Even at the peak of their creative powers, big-budget comic book films are usually more alike than different. And over time, they seem to blur into one endless, roiling mass of cackling villains, stalwart knights, tough/sexy dames, and pyrotechnic showdowns that invariably feature armored vehicles (or armor-encased men) bashing into each other.
To illustrate how monotonous and predicable the genre has become, Seitz compares the comic book film to the zombie film, which is several levels below comics on the genre respectability scale. For one thing, the zombie film offers complex ethical dilemmas. Is it OK to kill a loved one just because he’s become a zombie and wants to eat you? The comic book film, by contrast, just presents “boxing robots.” The ethical stakes are always very small.
Seitz points to The Dark Knight as the exception that proves the rule. In the comic book film being the love interest of a superhero is a surprisingly safe position considering their level of contact with diabolical criminality. Gwen Stacy keeps popping up in every film adaptation of Spider-Man, even though her comic book self perished in The Amazing Spider-Man #121. The Dark Knight, on the other hand, dared to kill off Rachel Dawes, a “rare example of a superhero film daring to make its audience hurt,” Seitz says. “The superhero movie too often avoids opportunities to summon tangled feelings, lacerating trauma and complex characterizations — qualities that make genre films worth watching and remembering for reasons beyond their capacity to kill two hours and change.” Even The Dark Knight has problems, according to Seitz, including Chris Nolan’s antic camera work and Christian Bale’s “smug and cranky” Batman.

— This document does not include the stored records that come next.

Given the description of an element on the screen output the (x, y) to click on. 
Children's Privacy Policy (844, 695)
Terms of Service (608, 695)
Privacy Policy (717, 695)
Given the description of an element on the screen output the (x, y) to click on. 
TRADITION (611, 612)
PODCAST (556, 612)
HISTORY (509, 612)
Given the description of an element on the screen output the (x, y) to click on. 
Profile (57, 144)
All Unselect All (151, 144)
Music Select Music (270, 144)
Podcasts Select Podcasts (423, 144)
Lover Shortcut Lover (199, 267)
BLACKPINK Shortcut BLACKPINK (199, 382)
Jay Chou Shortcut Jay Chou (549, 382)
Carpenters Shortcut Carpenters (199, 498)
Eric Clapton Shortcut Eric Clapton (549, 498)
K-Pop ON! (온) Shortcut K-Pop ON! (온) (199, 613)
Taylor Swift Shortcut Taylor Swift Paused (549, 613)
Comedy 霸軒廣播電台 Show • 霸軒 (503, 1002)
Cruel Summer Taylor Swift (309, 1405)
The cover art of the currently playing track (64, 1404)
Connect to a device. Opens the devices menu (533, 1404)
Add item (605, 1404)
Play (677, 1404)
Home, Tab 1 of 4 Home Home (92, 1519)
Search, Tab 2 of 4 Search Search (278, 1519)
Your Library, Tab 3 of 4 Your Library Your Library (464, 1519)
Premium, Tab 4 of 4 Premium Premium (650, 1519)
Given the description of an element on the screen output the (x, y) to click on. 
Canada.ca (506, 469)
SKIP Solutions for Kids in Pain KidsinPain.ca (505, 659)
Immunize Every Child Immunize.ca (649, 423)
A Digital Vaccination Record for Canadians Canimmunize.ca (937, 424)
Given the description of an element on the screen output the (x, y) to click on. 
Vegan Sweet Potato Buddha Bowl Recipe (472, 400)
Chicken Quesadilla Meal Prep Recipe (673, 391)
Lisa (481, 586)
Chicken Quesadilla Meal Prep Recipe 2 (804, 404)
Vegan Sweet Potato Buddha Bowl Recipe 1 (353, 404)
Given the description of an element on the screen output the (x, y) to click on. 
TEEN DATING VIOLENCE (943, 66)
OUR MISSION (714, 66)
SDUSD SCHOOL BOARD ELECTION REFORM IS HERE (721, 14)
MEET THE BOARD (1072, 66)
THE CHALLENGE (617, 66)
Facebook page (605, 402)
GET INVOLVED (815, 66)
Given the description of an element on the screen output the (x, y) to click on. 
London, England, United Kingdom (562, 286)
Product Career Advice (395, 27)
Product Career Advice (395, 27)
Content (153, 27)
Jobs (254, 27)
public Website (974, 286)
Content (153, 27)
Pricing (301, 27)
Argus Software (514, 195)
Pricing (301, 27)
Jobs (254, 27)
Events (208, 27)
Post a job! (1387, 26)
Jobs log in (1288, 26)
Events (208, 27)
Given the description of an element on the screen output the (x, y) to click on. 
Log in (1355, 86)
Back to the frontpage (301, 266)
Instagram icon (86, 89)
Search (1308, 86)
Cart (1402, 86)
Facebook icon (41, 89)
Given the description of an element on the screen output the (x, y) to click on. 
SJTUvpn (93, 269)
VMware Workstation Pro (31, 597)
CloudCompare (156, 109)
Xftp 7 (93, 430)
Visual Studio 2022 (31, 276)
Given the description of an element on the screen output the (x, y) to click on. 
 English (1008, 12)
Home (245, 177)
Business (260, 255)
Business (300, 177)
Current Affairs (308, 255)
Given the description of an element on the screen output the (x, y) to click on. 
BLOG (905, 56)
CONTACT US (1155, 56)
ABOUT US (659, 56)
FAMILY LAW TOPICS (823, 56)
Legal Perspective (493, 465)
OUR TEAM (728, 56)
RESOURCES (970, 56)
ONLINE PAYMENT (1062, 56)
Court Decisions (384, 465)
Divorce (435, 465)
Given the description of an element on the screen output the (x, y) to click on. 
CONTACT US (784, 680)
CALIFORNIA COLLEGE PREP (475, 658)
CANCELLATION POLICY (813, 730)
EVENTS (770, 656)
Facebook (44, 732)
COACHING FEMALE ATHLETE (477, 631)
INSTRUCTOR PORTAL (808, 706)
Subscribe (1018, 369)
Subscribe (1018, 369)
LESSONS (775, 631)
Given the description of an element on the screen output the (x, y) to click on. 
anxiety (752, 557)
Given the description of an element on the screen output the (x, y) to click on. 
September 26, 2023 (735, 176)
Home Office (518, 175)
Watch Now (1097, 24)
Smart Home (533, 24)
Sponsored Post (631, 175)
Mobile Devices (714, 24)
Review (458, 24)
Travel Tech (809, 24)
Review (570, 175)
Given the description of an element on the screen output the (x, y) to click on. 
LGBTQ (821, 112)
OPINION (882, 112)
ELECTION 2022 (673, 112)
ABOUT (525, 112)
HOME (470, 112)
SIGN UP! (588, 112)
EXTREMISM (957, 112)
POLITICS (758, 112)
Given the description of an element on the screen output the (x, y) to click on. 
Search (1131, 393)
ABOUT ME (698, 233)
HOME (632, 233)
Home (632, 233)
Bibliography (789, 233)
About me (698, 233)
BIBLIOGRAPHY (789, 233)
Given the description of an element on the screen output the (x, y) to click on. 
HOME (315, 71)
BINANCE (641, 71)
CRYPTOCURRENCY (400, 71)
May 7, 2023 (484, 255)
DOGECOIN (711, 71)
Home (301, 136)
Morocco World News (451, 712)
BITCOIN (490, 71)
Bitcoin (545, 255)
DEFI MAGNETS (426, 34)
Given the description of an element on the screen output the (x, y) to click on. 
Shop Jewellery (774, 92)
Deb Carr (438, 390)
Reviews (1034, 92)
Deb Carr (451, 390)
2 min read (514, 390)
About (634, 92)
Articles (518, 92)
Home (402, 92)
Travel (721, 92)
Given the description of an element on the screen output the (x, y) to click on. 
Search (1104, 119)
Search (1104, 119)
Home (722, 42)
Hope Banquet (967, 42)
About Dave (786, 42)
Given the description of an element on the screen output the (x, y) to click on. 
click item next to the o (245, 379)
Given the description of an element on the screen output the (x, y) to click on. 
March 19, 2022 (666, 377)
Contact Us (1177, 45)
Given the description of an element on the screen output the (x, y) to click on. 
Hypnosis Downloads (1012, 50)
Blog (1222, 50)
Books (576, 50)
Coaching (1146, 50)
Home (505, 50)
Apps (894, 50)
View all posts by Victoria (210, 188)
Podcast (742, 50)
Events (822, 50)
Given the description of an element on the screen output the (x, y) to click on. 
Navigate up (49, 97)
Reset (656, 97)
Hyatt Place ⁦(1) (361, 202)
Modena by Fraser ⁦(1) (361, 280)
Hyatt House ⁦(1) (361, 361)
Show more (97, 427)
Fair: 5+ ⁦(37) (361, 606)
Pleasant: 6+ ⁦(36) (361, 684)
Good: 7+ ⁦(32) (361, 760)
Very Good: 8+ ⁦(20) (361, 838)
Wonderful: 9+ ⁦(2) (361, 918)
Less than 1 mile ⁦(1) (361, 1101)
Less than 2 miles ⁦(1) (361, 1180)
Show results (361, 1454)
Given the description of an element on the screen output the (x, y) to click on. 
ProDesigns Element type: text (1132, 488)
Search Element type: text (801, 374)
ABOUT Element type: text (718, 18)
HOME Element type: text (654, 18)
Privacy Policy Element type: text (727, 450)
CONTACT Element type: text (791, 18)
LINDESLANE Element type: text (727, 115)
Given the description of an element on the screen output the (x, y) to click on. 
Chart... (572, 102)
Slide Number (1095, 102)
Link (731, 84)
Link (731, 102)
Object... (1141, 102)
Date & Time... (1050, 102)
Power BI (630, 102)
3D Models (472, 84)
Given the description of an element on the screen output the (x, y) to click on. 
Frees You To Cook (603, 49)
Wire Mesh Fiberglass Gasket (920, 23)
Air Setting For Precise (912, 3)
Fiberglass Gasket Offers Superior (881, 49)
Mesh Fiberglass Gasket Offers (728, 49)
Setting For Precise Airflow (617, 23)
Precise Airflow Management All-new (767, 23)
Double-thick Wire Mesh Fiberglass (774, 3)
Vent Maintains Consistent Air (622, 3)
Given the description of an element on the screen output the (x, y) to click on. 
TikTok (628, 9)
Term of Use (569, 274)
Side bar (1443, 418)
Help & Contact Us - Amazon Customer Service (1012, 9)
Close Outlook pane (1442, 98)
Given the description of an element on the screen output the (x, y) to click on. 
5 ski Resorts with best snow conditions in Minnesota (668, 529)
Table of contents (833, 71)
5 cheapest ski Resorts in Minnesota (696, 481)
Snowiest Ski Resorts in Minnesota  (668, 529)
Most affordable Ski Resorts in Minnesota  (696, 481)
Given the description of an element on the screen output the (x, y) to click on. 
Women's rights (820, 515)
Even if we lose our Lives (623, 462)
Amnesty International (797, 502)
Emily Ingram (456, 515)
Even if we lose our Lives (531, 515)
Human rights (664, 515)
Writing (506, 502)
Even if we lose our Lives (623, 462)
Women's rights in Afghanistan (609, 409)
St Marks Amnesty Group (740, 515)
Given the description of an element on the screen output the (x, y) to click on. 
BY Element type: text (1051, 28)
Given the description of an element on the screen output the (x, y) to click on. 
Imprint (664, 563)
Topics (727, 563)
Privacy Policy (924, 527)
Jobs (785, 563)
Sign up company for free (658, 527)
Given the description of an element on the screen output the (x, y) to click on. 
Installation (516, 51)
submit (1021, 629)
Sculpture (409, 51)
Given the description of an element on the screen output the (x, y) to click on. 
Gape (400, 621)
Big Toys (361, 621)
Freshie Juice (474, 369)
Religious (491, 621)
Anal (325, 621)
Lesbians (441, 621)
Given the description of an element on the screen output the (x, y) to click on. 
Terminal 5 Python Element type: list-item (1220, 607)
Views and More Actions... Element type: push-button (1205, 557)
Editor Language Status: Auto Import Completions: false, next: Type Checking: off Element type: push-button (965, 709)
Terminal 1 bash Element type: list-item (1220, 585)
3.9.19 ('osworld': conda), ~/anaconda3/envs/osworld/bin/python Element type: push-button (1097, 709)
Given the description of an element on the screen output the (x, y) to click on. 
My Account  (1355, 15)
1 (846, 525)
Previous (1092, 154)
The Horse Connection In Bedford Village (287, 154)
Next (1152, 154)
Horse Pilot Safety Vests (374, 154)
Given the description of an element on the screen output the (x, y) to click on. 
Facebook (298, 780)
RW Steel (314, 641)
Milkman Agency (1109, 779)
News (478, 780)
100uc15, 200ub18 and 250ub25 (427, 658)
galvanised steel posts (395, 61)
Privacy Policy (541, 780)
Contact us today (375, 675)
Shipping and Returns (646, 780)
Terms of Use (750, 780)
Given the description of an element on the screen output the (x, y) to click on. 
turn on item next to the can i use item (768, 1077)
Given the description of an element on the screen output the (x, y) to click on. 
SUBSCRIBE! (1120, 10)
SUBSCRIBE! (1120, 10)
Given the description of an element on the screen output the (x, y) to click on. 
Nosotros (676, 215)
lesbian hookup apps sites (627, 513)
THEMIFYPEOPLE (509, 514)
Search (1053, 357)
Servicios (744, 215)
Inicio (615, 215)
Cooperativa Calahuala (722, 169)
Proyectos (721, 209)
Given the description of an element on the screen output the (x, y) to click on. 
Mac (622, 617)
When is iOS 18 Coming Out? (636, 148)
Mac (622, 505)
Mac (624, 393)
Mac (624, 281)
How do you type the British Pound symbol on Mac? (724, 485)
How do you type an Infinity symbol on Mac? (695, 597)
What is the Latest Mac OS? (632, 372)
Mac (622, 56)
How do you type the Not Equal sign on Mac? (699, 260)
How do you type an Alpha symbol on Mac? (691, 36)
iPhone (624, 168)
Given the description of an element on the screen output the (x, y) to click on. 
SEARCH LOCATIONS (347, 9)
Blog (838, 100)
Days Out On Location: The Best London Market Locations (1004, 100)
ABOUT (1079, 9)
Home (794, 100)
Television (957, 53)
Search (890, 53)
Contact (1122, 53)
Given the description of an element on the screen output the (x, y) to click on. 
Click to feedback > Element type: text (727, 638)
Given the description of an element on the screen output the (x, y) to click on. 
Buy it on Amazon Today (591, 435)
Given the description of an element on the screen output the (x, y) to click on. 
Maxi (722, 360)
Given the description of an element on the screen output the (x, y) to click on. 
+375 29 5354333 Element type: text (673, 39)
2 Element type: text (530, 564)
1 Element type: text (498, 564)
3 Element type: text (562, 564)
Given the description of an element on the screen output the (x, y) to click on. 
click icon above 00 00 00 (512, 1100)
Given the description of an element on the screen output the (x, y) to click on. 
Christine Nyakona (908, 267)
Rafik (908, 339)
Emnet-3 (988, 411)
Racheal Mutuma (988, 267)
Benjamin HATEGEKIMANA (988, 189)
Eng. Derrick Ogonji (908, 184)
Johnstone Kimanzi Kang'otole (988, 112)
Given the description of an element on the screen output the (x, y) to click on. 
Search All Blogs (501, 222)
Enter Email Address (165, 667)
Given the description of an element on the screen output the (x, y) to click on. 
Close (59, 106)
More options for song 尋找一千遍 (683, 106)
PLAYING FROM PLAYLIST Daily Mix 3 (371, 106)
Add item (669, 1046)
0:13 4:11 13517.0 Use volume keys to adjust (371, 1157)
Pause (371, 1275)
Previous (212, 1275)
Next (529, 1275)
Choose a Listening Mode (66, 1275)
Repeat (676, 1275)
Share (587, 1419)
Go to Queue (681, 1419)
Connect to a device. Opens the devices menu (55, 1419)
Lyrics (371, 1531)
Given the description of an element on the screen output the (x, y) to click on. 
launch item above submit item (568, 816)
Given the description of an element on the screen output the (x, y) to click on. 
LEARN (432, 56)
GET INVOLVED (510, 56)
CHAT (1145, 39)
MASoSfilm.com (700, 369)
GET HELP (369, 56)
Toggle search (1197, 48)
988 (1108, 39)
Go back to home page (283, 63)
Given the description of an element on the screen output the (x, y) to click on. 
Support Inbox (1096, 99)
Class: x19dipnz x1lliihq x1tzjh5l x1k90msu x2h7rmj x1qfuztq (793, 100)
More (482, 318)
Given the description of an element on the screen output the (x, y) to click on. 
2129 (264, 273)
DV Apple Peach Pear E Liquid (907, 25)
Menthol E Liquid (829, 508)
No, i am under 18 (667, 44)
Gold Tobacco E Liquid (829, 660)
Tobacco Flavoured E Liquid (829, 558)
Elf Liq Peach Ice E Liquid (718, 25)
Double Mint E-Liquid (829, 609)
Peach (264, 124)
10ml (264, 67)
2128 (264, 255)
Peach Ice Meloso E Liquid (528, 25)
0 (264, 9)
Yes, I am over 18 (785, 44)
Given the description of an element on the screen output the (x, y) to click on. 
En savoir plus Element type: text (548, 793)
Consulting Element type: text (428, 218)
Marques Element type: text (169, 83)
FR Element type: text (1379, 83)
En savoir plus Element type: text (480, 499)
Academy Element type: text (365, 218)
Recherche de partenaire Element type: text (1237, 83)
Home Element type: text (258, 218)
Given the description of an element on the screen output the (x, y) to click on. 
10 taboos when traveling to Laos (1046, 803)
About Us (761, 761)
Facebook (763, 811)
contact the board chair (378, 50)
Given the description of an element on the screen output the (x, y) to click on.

Everything Seitz says about the comic book film could also be applied to sci-fi, the genre that helped spawn the comic book film. (The 1978 Superman followed quickly upon the heels of the original Star Wars.) Only the fanboys and girls can tell them apart. Praise tends to be qualified, as in “the best Star Trek movie yet.” Any flicker of emotional complexity is instantly dispatched into the void of space. No one bleeds in sci-fi films. No one suffers–neither the heroes, nor the audience.